Pixel coordinate grounding data
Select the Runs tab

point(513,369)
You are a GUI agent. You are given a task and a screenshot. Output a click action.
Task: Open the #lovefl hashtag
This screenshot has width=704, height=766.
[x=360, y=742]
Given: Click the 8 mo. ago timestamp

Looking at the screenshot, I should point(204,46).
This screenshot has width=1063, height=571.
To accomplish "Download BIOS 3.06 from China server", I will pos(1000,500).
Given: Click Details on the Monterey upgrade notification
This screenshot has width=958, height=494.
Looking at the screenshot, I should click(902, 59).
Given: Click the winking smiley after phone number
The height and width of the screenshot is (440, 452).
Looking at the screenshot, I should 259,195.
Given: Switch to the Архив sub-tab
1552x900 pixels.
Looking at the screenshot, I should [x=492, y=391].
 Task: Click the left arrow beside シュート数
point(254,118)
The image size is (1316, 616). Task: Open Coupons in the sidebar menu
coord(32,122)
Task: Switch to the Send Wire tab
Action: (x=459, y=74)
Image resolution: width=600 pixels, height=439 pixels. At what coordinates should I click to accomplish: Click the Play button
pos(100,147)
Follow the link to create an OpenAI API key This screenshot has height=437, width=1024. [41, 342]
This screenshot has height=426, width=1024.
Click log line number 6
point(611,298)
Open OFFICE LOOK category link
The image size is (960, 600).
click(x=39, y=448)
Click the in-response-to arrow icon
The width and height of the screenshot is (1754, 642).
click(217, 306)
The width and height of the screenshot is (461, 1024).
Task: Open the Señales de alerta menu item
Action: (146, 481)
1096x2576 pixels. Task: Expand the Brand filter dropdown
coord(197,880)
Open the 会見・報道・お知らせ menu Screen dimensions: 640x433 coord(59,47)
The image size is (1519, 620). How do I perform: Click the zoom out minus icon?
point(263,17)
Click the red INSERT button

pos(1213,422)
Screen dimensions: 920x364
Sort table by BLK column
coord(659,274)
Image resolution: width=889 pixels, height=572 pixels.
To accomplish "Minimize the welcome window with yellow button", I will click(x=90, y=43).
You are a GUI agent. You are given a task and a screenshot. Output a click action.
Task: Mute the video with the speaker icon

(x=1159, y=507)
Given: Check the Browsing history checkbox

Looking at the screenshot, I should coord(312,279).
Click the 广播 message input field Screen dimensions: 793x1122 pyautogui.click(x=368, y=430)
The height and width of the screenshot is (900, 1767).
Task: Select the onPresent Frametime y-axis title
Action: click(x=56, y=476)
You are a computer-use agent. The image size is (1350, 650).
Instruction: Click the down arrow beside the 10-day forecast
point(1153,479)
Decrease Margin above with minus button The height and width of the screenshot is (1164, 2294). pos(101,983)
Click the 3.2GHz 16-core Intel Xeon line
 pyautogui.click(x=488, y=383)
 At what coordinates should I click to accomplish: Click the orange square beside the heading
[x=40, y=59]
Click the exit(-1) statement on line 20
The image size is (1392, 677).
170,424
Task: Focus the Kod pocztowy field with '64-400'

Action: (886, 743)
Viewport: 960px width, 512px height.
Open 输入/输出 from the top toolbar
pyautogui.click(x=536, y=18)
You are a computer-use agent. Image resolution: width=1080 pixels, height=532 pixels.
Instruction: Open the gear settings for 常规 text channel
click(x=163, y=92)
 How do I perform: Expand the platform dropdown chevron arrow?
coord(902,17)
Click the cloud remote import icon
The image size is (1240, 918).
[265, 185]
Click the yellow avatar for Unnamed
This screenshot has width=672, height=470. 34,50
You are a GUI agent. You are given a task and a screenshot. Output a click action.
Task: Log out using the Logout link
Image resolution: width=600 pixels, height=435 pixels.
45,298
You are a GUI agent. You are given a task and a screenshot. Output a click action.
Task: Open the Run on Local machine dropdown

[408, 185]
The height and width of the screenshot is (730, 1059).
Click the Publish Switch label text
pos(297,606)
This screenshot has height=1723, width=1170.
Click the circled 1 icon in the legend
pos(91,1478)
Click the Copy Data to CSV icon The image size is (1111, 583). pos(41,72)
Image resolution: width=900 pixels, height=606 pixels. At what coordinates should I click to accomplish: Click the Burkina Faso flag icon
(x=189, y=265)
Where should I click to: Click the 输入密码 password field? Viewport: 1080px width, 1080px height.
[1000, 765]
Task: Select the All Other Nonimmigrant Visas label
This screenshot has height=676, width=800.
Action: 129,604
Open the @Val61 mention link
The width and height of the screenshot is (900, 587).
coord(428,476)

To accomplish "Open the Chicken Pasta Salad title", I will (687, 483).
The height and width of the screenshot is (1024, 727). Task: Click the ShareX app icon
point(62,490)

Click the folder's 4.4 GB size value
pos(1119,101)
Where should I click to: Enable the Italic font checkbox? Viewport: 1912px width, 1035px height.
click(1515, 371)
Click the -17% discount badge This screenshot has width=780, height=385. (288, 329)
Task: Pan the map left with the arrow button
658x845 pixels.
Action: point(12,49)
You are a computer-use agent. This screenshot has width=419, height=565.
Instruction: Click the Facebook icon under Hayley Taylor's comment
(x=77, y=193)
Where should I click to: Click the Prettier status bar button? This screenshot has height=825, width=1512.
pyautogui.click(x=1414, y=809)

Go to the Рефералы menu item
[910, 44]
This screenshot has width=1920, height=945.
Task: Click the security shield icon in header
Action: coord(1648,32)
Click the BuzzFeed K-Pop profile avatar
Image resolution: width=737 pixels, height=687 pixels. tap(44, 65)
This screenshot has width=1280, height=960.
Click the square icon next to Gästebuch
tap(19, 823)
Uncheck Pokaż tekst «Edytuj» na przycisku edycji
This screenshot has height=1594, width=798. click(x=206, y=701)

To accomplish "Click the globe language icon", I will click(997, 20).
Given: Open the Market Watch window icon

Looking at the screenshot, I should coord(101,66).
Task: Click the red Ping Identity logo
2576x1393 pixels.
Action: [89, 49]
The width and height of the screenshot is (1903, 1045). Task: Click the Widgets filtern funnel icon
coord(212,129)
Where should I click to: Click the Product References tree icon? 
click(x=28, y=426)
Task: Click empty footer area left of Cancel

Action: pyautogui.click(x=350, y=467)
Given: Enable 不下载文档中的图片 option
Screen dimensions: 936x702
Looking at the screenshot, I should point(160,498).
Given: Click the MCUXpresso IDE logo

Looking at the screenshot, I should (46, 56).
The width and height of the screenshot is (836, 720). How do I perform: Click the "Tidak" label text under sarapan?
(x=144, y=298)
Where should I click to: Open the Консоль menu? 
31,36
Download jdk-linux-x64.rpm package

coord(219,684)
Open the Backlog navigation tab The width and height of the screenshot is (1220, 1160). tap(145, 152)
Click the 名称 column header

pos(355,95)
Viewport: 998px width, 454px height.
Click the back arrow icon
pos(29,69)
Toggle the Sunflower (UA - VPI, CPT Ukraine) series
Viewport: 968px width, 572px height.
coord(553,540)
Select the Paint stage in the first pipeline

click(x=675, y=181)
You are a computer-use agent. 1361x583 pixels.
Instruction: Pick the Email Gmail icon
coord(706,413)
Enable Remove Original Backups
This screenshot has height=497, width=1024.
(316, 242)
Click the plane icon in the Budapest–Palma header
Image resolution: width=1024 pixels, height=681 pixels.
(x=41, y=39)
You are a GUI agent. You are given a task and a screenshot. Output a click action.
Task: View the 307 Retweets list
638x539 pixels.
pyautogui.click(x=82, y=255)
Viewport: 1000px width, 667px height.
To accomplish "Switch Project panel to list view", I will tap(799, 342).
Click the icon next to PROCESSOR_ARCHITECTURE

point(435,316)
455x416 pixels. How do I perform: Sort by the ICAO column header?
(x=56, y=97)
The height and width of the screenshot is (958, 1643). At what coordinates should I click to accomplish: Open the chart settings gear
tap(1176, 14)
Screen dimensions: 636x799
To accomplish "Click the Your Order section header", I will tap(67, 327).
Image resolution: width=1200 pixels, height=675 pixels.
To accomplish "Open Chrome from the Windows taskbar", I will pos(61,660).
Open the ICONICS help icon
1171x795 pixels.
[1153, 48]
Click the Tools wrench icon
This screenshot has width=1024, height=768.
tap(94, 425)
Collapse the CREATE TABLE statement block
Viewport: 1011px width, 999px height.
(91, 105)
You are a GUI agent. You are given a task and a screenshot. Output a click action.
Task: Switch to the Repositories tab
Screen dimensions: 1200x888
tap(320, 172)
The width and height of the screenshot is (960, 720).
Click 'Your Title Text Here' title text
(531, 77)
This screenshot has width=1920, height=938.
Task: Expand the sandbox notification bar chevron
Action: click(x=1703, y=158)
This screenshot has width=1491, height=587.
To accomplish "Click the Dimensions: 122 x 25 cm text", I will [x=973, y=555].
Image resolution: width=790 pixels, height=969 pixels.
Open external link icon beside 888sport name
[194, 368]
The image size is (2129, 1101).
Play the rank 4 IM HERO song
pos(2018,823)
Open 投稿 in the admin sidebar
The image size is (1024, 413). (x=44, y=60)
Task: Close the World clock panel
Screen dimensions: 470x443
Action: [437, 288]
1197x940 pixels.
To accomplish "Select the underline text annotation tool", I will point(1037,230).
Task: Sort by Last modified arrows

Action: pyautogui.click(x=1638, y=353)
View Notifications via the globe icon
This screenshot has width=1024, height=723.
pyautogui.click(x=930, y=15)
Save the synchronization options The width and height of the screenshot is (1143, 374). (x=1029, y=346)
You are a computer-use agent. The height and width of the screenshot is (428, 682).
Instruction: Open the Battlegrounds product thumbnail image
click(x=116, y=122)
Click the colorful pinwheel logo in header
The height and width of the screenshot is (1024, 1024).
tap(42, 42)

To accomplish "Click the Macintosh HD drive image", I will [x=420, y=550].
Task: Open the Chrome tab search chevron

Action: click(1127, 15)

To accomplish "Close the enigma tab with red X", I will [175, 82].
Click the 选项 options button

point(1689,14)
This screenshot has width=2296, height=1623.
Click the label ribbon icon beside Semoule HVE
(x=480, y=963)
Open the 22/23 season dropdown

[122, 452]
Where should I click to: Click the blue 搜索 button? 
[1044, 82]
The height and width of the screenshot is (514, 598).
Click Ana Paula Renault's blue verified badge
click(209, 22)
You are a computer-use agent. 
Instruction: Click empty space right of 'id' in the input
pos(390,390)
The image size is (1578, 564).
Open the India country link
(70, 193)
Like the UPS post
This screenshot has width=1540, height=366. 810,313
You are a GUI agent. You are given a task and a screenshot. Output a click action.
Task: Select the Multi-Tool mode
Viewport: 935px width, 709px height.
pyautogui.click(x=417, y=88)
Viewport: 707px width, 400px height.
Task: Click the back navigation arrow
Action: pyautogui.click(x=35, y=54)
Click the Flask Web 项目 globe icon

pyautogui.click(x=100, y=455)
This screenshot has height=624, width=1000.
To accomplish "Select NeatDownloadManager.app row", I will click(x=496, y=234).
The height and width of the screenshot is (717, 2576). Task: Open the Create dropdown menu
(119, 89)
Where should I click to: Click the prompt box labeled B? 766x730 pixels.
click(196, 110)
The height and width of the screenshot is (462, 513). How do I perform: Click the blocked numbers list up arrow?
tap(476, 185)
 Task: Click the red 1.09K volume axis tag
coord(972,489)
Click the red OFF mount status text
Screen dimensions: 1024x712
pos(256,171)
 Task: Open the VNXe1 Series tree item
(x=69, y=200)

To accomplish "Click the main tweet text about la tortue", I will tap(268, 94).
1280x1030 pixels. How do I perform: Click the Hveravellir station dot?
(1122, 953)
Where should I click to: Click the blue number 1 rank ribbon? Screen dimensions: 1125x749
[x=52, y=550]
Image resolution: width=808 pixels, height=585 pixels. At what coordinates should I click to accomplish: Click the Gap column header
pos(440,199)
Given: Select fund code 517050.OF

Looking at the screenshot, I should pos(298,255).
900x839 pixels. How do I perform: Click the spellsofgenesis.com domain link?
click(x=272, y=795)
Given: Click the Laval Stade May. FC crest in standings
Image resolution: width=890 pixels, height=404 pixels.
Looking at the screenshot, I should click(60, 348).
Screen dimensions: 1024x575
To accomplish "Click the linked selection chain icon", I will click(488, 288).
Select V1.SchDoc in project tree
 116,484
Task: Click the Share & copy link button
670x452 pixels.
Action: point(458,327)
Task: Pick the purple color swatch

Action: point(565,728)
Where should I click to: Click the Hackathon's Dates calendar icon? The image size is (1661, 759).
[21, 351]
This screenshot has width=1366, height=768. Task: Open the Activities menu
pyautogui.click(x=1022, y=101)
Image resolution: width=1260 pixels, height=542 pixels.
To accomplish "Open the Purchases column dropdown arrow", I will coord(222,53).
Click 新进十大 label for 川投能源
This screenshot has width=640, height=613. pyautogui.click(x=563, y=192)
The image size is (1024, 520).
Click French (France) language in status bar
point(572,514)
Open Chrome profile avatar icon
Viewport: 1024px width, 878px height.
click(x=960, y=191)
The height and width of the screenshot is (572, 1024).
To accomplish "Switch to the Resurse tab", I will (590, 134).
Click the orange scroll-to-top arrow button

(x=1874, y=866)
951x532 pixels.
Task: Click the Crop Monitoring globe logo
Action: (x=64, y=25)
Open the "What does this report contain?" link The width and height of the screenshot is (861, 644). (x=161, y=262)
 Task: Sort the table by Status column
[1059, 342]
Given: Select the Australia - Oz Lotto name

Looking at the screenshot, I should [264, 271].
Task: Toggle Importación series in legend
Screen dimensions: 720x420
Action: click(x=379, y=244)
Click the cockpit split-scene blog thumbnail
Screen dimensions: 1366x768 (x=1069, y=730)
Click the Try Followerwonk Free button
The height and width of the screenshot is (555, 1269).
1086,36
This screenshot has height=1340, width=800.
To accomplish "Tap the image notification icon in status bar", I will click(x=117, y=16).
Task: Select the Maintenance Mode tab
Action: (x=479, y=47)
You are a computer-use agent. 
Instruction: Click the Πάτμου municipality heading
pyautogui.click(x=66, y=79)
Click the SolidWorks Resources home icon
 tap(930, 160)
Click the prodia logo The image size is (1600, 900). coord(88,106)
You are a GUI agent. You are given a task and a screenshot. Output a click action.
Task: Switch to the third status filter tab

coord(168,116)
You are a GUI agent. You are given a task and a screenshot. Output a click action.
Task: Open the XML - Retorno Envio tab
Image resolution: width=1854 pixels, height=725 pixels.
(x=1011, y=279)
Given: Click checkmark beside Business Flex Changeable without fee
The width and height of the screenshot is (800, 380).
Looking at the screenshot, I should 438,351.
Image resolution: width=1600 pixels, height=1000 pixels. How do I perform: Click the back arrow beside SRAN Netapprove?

Exercise goal
Your task is to restate, word for word, only those lines above that fall between the line holding "Screen dimensions: 1200x888" and the line holding "This screenshot has width=1491, height=587.", inclusive.

Solved exercise
Screen dimensions: 1200x888
tap(320, 172)
The width and height of the screenshot is (960, 720).
Click 'Your Title Text Here' title text
(531, 77)
This screenshot has width=1920, height=938.
Task: Expand the sandbox notification bar chevron
Action: click(x=1703, y=158)
This screenshot has width=1491, height=587.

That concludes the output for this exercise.